WHAT TO WORK ON — Repeat the records. Match each character exactly.

= = = = =

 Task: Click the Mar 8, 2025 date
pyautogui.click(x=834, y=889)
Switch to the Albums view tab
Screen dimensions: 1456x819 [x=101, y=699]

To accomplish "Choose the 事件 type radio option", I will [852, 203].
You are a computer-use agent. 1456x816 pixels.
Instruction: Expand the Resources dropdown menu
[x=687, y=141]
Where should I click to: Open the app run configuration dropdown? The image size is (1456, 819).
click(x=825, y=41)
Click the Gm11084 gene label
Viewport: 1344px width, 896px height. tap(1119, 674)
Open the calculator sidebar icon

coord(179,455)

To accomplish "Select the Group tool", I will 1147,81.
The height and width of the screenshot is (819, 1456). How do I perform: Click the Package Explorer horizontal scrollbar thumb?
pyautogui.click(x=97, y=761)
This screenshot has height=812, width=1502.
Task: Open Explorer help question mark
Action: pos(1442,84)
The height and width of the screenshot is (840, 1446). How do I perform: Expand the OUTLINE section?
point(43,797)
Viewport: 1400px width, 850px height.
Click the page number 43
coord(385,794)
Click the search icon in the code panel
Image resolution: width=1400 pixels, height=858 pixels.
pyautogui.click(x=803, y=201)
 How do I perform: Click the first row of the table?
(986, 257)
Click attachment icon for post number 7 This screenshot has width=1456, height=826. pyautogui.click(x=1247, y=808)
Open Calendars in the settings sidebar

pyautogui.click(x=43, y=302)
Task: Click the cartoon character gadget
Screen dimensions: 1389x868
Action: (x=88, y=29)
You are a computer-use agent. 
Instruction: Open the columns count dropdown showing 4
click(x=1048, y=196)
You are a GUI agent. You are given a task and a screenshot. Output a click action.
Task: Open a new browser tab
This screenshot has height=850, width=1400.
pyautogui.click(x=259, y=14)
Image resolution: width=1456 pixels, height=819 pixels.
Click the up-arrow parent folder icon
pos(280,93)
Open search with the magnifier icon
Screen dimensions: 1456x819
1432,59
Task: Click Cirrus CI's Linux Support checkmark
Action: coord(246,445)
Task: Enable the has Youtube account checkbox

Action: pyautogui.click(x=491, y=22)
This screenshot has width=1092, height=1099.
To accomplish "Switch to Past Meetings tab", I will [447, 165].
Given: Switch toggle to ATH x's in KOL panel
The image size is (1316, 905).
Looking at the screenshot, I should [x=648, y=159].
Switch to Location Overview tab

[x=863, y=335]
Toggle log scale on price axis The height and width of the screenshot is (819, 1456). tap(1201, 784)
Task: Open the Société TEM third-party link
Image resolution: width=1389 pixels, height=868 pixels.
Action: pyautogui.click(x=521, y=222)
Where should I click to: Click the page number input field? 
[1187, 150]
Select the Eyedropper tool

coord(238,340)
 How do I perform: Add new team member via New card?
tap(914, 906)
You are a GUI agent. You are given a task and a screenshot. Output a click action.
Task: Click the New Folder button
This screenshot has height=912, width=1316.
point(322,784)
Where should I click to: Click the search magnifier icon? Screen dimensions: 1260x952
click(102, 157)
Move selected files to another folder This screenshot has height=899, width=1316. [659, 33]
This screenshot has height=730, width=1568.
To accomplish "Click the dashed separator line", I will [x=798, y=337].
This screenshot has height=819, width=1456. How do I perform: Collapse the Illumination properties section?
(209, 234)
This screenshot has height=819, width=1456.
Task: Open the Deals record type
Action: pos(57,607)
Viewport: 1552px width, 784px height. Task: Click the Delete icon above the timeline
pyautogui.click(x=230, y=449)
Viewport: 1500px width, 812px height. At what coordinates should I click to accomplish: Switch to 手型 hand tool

= = = = =

SOLVED PROBLEM —
 Task: Click the Mar 8, 2025 date
pyautogui.click(x=834, y=889)
Switch to the Albums view tab
Screen dimensions: 1456x819 [x=101, y=699]

To accomplish "Choose the 事件 type radio option", I will [852, 203].
You are a computer-use agent. 1456x816 pixels.
Instruction: Expand the Resources dropdown menu
[x=687, y=141]
Where should I click to: Open the app run configuration dropdown? The image size is (1456, 819).
click(x=825, y=41)
Click the Gm11084 gene label
Viewport: 1344px width, 896px height. tap(1119, 674)
Open the calculator sidebar icon

coord(179,455)

To accomplish "Select the Group tool", I will 1147,81.
The height and width of the screenshot is (819, 1456). How do I perform: Click the Package Explorer horizontal scrollbar thumb?
pyautogui.click(x=97, y=761)
This screenshot has height=812, width=1502.
Task: Open Explorer help question mark
Action: pos(1442,84)
The height and width of the screenshot is (840, 1446). How do I perform: Expand the OUTLINE section?
point(43,797)
Viewport: 1400px width, 850px height.
Click the page number 43
coord(385,794)
Click the search icon in the code panel
Image resolution: width=1400 pixels, height=858 pixels.
pyautogui.click(x=803, y=201)
 How do I perform: Click the first row of the table?
(986, 257)
Click attachment icon for post number 7 This screenshot has width=1456, height=826. pyautogui.click(x=1247, y=808)
Open Calendars in the settings sidebar

pyautogui.click(x=43, y=302)
Task: Click the cartoon character gadget
Screen dimensions: 1389x868
Action: (x=88, y=29)
You are a computer-use agent. 
Instruction: Open the columns count dropdown showing 4
click(x=1048, y=196)
You are a GUI agent. You are given a task and a screenshot. Output a click action.
Task: Open a new browser tab
This screenshot has height=850, width=1400.
pyautogui.click(x=259, y=14)
Image resolution: width=1456 pixels, height=819 pixels.
Click the up-arrow parent folder icon
pos(280,93)
Open search with the magnifier icon
Screen dimensions: 1456x819
1432,59
Task: Click Cirrus CI's Linux Support checkmark
Action: coord(246,445)
Task: Enable the has Youtube account checkbox

Action: pyautogui.click(x=491, y=22)
This screenshot has width=1092, height=1099.
To accomplish "Switch to Past Meetings tab", I will [447, 165].
Given: Switch toggle to ATH x's in KOL panel
The image size is (1316, 905).
Looking at the screenshot, I should [x=648, y=159].
Switch to Location Overview tab

[x=863, y=335]
Toggle log scale on price axis The height and width of the screenshot is (819, 1456). tap(1201, 784)
Task: Open the Société TEM third-party link
Image resolution: width=1389 pixels, height=868 pixels.
Action: pyautogui.click(x=521, y=222)
Where should I click to: Click the page number input field? 
[1187, 150]
Select the Eyedropper tool

coord(238,340)
 How do I perform: Add new team member via New card?
tap(914, 906)
You are a GUI agent. You are given a task and a screenshot. Output a click action.
Task: Click the New Folder button
This screenshot has height=912, width=1316.
point(322,784)
Where should I click to: Click the search magnifier icon? Screen dimensions: 1260x952
click(102, 157)
Move selected files to another folder This screenshot has height=899, width=1316. [659, 33]
This screenshot has height=730, width=1568.
To accomplish "Click the dashed separator line", I will [x=798, y=337].
This screenshot has height=819, width=1456. How do I perform: Collapse the Illumination properties section?
(209, 234)
This screenshot has height=819, width=1456.
Task: Open the Deals record type
Action: pos(57,607)
Viewport: 1552px width, 784px height. Task: Click the Delete icon above the timeline
pyautogui.click(x=230, y=449)
Viewport: 1500px width, 812px height. At what coordinates should I click to accomplish: Switch to 手型 hand tool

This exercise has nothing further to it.